Иосиф Сталин. Начало. Эдвард Радзинский
Узнал я об этом только через много лет. Но автором стихов был он сам, мой друг Коба. Отличных яростных стихов. Их напечатал в своем журнале король наших поэтов, великий Чавчавадзе, и я гордился своим другом.)
Коба закончил читать, и в этот миг сверкнула очередная молния. Снизу, из нашего городка послышался грохот. Люди начали будить заснувших ангелов. Оглушительная какофония заглушила удары грома.
– Стучат, дураки-мудаки, – захохотал Коба. – Боятся, что придет Амиран, жалкие, трусливые людишки!
Я смотрел вниз на освещенный факелами город, но, когда поднял голову… Кобы уже не было! Он исчез! Помню, почти в испуге я звал его: «Коба! Коба!..»
В странной панике, под грохот, доносившийся снизу, я бежал с горы. Дважды упал, споткнувшись, вставал и… бежал, бежал!
Я тогда не понял, как, впрочем, и весь наш маленький городишко, что стучали тщетно – страшный Амиран уже ушел в мир со скалы.
Коба и власть
Второй раз меня арестовали почти одновременно с Кобой. Помню, как в крохотном тюремном дворе я увидел его во время прогулки. Мы обнялись.
– Ты, наверное, подумал тогда, что я дружу с духами, – прыснул в усы Коба. – Какие вы глупые люди! Какие суеверные. О, род человеческий! Я попросту лежал на животе за огромным камнем Амирана и хохотал. Вот так же нас обманывают чудесами священники…
Это была азиатская тюрьма: садисты-надзиратели, ужасающая грязь, абсолютное бесправие политических. Уголовники издевались и били нас при молчаливом покровительстве тюремщиков.
Я был невысок, но силен, как бык. И когда один из них посмел ударить меня, я преспокойно сломал ему руку. Ночью они пришли ко мне в камеру скопом. Утром я лежал в тюремной больнице зверски избитый, порезанный ножом. (Самое смешное – на прогулке они сначала набросились на Кобу, уж очень он похож на меня. Но вовремя спохватились, к его счастью.)

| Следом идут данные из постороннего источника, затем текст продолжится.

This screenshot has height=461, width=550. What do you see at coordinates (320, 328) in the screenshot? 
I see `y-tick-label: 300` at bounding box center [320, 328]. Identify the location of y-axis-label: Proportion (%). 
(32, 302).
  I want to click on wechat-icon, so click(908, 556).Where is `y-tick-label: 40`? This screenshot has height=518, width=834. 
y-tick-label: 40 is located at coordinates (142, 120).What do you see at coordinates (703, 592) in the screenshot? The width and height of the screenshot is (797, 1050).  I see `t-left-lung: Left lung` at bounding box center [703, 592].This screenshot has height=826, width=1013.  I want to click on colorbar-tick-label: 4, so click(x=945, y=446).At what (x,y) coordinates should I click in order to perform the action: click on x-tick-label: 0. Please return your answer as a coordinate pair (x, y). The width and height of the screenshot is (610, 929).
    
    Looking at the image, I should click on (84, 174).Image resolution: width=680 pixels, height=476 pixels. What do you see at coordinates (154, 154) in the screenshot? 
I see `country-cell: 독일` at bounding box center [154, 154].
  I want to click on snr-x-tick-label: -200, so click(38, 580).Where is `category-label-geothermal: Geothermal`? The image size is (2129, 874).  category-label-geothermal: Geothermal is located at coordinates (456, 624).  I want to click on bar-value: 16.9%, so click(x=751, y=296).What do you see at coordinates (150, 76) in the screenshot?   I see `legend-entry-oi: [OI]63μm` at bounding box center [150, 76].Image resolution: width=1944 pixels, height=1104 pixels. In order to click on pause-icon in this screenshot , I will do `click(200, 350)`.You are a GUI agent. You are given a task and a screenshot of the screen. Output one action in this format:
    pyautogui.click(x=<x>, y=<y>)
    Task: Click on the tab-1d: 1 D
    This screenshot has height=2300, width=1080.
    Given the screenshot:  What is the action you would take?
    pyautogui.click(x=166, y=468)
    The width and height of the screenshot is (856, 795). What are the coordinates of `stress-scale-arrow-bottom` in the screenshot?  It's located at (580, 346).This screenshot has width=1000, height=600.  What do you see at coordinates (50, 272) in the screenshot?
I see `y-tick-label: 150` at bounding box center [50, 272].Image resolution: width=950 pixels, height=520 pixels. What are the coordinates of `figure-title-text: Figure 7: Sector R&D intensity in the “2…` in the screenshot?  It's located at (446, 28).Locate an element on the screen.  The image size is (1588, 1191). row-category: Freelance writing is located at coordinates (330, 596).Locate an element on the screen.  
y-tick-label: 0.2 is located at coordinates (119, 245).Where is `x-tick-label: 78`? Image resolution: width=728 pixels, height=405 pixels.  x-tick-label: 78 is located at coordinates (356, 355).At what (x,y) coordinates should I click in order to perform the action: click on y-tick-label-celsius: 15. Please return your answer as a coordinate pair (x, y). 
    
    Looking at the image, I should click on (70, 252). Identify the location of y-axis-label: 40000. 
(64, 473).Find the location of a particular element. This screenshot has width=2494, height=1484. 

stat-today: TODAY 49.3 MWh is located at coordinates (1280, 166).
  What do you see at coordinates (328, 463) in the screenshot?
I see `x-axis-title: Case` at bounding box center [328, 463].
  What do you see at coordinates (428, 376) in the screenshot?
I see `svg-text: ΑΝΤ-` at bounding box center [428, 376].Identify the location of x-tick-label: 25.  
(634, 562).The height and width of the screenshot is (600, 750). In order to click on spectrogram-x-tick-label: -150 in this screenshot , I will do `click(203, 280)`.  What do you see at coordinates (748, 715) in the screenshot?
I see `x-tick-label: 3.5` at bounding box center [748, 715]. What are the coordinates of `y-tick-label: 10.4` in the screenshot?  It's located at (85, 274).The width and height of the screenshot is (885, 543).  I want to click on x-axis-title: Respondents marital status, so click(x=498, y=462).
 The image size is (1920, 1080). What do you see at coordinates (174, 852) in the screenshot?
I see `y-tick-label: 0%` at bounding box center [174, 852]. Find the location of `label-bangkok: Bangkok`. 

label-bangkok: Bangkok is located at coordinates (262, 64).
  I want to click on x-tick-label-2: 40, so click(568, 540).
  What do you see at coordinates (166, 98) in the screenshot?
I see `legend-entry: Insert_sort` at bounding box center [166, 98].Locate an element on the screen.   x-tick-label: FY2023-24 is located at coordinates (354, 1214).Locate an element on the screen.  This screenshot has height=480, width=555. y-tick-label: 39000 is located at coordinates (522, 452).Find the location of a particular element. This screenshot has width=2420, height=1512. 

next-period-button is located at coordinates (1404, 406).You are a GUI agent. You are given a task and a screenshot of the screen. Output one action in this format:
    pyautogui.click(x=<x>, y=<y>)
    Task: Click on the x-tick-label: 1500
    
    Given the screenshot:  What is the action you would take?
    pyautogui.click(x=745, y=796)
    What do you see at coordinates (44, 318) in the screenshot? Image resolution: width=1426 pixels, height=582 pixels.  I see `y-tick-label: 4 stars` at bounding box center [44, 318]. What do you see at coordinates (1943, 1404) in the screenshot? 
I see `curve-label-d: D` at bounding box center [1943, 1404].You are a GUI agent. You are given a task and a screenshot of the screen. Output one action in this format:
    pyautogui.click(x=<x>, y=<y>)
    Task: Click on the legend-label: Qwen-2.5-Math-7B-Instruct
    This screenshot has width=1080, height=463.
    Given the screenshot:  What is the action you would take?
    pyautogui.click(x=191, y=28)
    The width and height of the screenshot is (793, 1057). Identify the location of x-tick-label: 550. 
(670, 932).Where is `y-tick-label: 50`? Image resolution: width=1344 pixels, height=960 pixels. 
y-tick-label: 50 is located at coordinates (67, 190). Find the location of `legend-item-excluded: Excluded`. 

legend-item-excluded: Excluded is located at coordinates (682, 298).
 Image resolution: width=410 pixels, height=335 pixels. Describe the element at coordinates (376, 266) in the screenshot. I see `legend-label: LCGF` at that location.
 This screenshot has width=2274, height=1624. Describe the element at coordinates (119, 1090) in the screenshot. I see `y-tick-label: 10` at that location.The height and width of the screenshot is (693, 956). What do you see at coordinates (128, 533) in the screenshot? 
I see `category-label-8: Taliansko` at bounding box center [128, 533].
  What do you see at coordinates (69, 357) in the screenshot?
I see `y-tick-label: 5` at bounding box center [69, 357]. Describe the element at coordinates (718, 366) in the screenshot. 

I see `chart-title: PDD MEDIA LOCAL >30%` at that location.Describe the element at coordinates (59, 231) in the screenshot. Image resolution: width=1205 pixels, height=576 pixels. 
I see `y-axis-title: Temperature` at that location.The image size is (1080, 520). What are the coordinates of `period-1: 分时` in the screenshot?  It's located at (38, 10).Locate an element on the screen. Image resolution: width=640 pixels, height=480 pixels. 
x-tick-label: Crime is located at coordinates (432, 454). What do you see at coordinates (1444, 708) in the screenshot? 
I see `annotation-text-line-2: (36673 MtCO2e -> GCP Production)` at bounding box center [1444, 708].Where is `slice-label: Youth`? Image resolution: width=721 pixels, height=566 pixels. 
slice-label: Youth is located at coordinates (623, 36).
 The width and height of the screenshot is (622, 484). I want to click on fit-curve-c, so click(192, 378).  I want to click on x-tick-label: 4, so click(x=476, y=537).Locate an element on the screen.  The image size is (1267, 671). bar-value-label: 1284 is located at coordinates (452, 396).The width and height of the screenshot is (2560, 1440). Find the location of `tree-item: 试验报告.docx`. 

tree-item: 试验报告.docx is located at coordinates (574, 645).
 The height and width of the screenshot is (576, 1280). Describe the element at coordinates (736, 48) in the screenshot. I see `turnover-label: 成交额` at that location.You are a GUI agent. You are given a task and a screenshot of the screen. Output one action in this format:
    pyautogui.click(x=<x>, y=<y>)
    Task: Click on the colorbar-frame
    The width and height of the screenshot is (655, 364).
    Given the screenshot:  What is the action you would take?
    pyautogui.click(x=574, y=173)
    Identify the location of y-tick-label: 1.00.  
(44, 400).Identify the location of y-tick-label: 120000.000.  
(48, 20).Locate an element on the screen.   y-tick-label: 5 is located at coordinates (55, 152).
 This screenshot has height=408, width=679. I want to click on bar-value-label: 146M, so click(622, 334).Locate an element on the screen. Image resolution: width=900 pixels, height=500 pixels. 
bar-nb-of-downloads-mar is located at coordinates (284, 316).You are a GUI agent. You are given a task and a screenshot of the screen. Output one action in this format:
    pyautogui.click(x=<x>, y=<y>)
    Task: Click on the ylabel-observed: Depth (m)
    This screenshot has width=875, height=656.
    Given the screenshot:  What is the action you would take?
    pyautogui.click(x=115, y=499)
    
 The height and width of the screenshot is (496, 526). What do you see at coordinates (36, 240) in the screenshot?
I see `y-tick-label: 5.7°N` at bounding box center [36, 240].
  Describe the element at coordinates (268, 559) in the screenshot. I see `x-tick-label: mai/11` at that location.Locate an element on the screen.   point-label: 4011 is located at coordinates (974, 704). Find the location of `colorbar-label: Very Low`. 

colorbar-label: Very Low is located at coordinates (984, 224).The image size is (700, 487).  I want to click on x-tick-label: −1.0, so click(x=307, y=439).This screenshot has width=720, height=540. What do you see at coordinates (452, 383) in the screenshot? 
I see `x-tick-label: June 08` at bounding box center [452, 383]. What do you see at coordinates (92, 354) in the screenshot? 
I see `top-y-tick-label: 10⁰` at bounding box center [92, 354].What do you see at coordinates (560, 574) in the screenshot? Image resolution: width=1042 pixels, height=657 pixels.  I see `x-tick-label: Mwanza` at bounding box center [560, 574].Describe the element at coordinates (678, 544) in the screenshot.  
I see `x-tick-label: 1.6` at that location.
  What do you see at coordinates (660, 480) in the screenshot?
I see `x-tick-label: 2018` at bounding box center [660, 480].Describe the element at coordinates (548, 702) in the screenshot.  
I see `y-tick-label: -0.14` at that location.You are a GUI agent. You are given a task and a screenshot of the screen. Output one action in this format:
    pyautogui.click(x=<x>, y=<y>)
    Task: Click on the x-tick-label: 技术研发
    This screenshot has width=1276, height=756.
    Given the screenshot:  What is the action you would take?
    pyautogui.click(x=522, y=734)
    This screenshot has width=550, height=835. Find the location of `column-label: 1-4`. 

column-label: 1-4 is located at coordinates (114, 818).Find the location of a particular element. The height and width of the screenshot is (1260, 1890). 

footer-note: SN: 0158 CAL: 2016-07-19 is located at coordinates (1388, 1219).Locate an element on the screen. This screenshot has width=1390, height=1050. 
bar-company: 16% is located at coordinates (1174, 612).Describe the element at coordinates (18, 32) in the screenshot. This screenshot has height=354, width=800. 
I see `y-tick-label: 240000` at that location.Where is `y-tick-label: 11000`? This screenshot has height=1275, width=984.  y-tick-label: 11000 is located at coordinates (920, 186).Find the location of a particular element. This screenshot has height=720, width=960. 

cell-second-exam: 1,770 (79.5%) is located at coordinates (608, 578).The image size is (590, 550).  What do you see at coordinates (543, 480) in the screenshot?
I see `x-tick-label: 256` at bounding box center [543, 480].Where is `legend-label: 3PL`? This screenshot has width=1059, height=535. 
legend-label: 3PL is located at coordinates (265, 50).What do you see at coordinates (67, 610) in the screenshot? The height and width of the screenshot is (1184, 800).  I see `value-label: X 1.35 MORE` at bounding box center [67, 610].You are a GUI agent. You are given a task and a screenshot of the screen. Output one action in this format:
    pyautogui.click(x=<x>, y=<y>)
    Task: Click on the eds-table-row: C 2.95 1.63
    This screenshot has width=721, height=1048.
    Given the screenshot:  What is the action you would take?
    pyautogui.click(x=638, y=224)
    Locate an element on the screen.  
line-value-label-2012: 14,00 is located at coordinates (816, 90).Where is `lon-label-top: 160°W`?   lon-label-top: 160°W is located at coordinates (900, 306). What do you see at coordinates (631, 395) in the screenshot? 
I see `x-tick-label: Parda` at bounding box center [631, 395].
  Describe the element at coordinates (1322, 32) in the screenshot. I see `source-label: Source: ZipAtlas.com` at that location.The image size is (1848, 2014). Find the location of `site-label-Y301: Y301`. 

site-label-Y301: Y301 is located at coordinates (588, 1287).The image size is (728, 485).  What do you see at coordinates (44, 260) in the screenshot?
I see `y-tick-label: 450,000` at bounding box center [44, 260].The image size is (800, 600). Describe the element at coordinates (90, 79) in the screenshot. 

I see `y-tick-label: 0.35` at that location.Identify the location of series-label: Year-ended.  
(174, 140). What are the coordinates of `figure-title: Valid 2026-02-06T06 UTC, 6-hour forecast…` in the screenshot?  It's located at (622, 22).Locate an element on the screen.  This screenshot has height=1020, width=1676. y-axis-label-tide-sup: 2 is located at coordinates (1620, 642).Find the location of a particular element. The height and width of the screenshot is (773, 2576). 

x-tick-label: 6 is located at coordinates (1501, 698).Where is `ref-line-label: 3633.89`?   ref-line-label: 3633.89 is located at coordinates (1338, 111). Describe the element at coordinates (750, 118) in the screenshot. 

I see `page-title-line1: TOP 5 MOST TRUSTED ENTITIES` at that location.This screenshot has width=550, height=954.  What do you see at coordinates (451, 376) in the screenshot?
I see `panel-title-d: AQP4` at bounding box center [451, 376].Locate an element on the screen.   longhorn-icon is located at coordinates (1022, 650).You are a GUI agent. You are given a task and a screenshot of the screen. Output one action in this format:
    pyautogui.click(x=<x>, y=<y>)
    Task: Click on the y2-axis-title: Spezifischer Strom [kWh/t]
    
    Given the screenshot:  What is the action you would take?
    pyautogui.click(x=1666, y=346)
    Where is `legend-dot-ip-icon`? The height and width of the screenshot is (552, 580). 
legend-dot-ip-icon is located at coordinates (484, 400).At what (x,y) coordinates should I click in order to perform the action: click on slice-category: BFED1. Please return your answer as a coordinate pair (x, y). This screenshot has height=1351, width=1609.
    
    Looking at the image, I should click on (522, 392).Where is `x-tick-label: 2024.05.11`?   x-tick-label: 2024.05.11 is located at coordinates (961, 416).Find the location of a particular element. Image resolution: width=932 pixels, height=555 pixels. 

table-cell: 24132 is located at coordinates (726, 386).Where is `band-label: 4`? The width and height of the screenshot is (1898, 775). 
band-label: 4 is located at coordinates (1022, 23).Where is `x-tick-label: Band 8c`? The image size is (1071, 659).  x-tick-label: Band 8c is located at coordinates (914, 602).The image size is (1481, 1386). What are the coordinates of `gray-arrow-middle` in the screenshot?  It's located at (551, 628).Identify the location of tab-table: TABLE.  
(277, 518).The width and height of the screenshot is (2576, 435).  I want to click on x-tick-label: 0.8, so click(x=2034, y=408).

И тем не менее жить в тюрьме было можно – к нам приходили друзья под видом адвокатов, мы легко прятали в камере запрещенные книжки, передавали письма на волю. Причем письма носили за деньги… наши охранники! Да и в ссылках тогда жилось неплохо. Впоследствии Ленин, смеясь, рассказывал, как он пожил в ссылке в свое удовольствие, писал, охотился и даже женился там.
Коба хорошо запомнил: царская тюрьма и ссылка при всех издевательствах никого из нас не сломала. И мой друг Коба, проведший всю свою молодость в ссылках и бегах, это учтет. Его тюрьма и его ссылка будут совсем другими…
Первая власть в азиатской тюрьме – деньги. Но у нас с Кобой их не было. Проклявшие меня родители денег не присылали… Но имелась и вторая власть – уголовники. Ее боялись все, даже наши тюремщики. Коба первым из нас, политических заключенных, последовал заповеди великого революционера Нечаева – соединился с разбойничьим миром. Сын нищего сапожника, матерщинник Коба быстро нашел общий язык с уголовниками.
Его новые знакомые уважали физическую силу. Он ею не обладал. Но, привыкший с детства к побоям, он сумел показать большее – презрение к силе.